▶ Your objective: Recast the lines from the one containing "Task: Select the Flora1 department card" through the end of the records, both ends included, as a Markdown table with columns named Row and Line, skipping blank lines. Omit the pictures.

[Word and element location data]
· · · ·

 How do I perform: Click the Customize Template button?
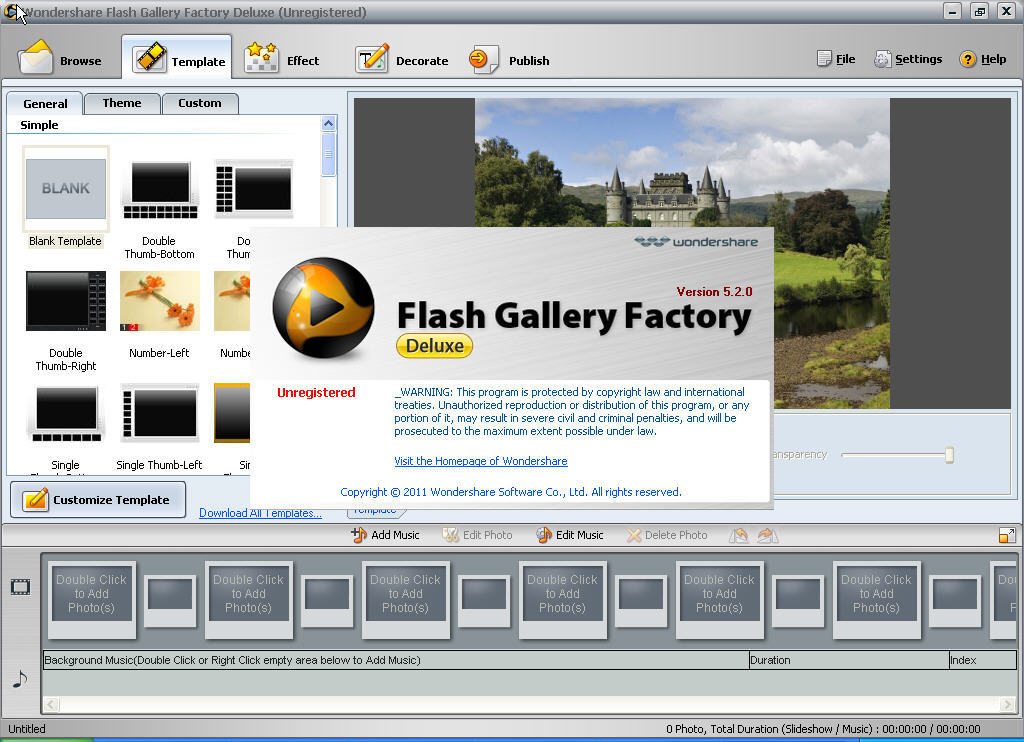[x=97, y=499]
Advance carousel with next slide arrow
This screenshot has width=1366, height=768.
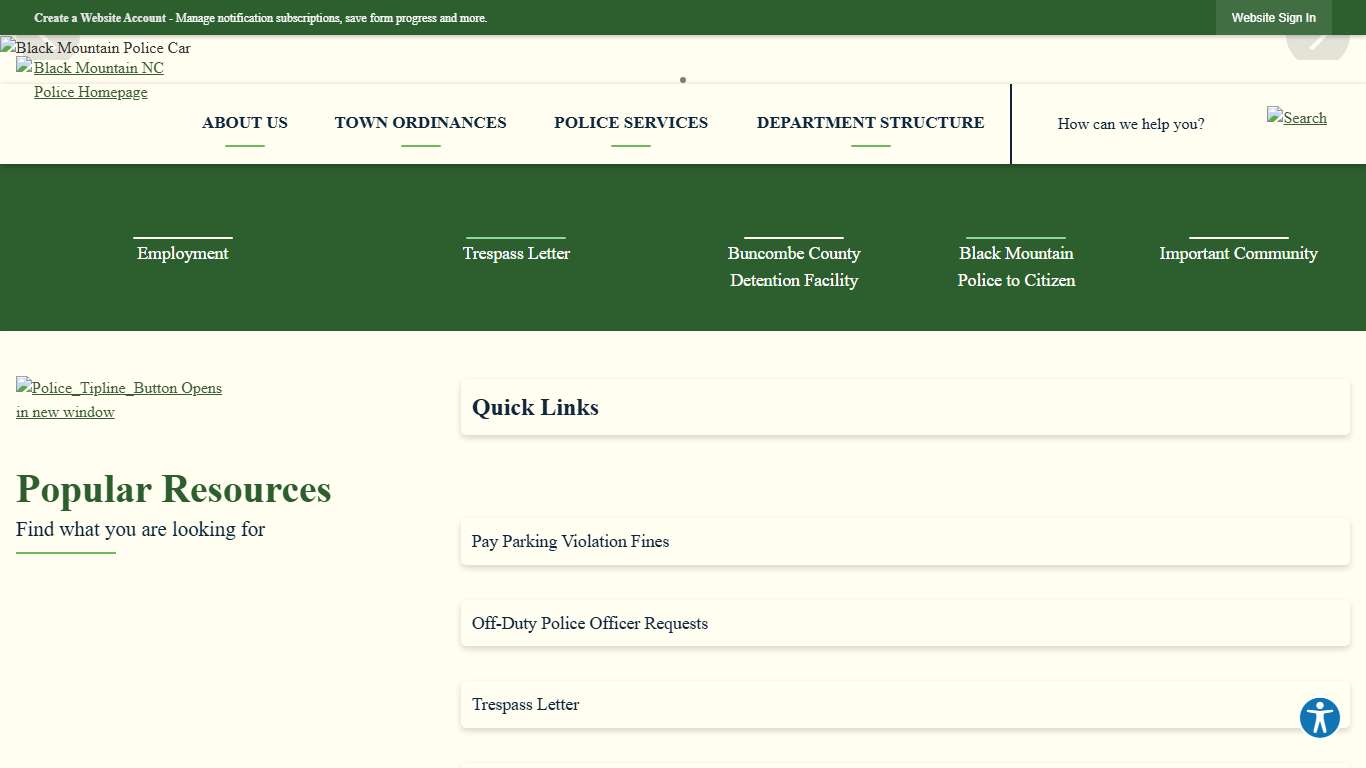(1317, 41)
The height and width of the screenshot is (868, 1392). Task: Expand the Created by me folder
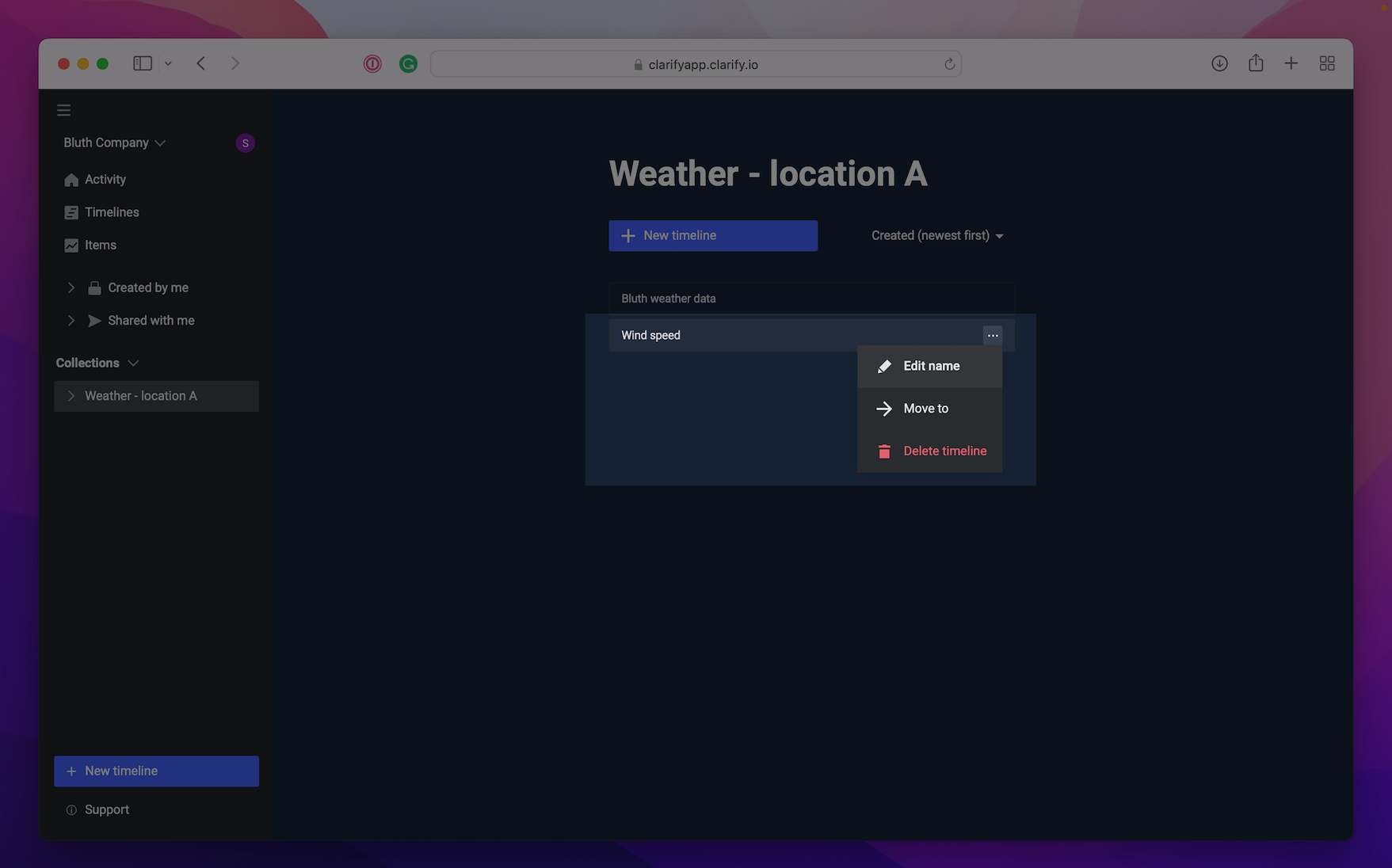71,287
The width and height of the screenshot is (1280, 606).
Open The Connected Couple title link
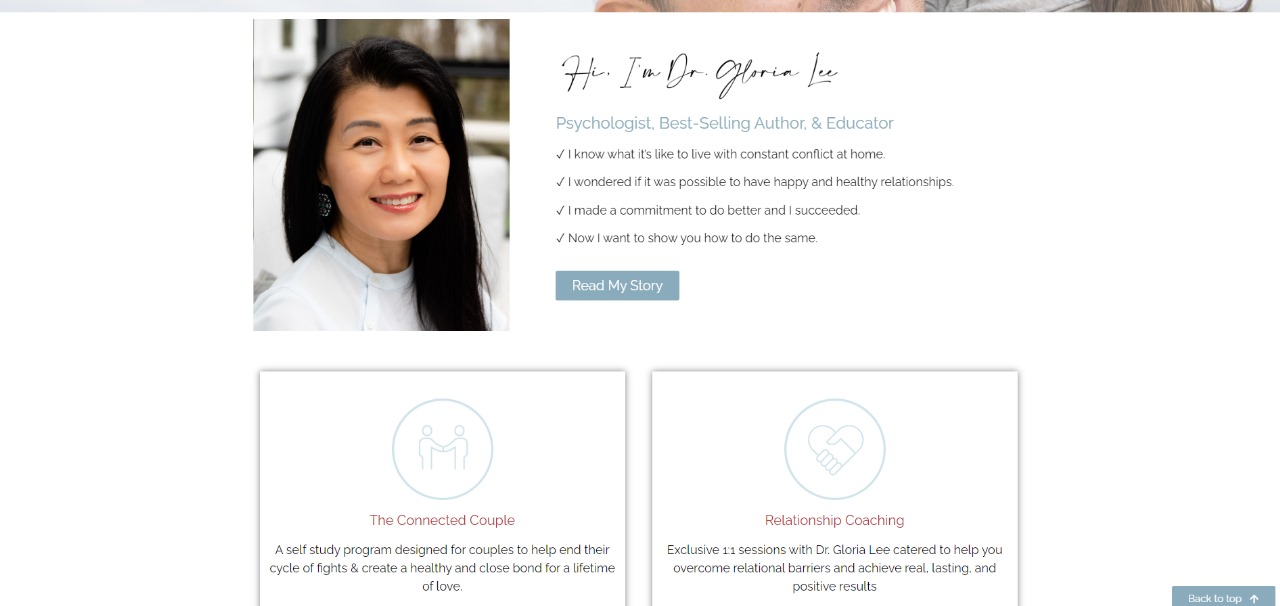point(442,520)
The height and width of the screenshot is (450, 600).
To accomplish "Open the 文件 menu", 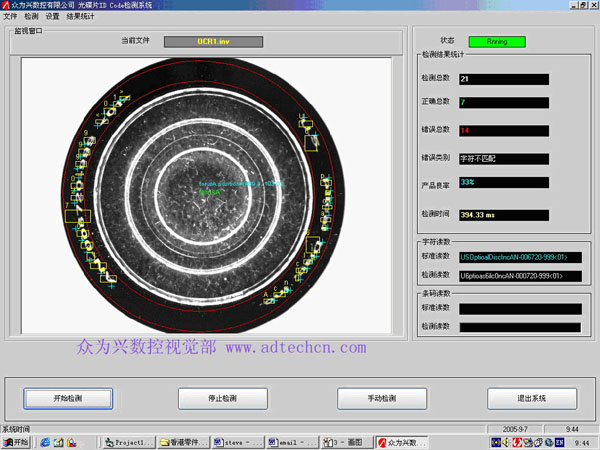I will [10, 16].
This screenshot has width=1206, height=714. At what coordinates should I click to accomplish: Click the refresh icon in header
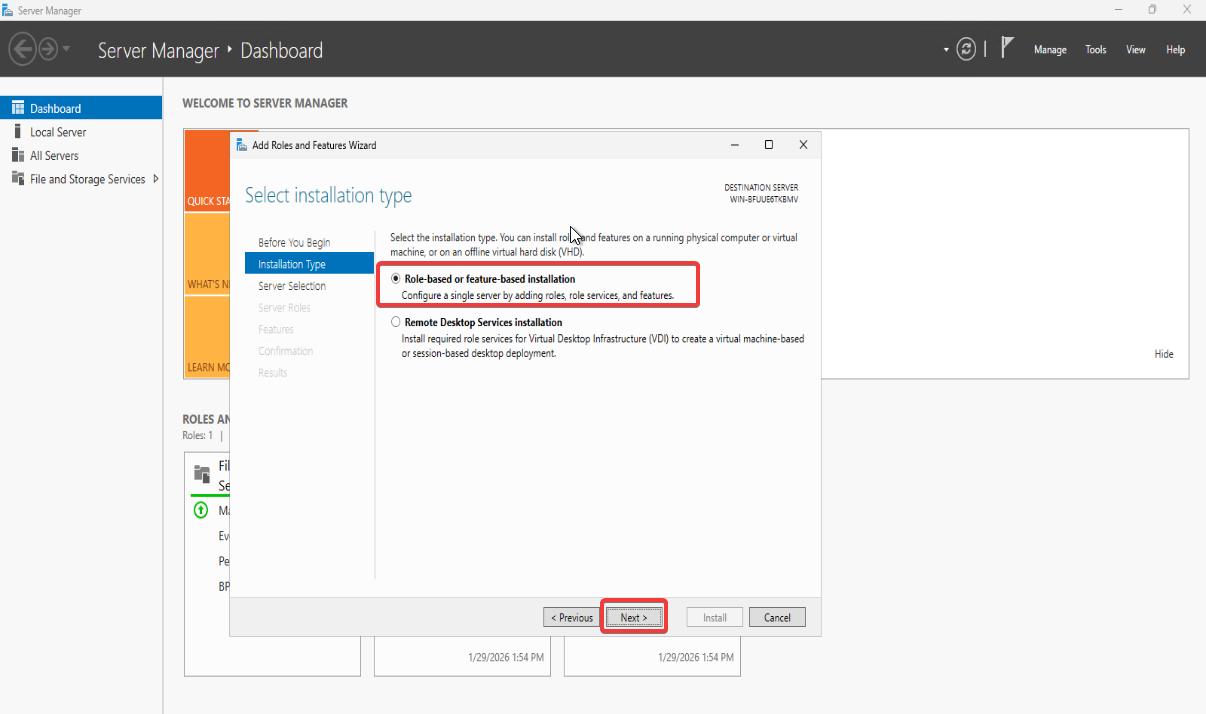[966, 49]
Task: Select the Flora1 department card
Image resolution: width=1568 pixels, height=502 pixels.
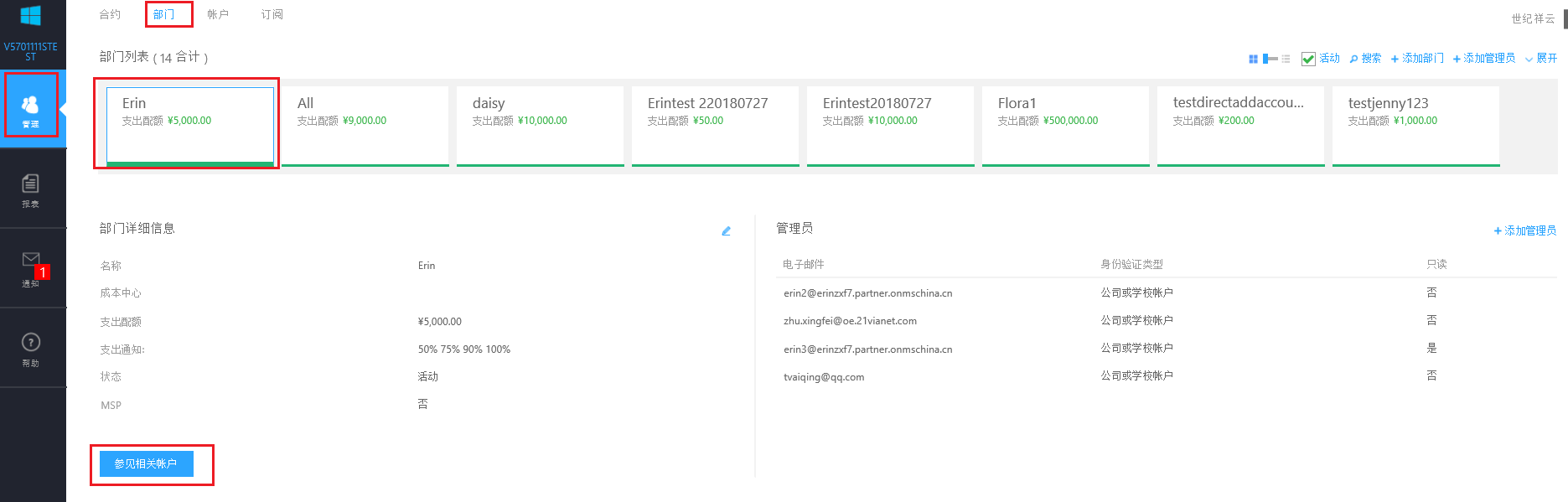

· · · ·

▶ The completed task:
| Row | Line |
|---|---|
| 1 | Task: Select the Flora1 department card |
| 2 | Image resolution: width=1568 pixels, height=502 pixels. |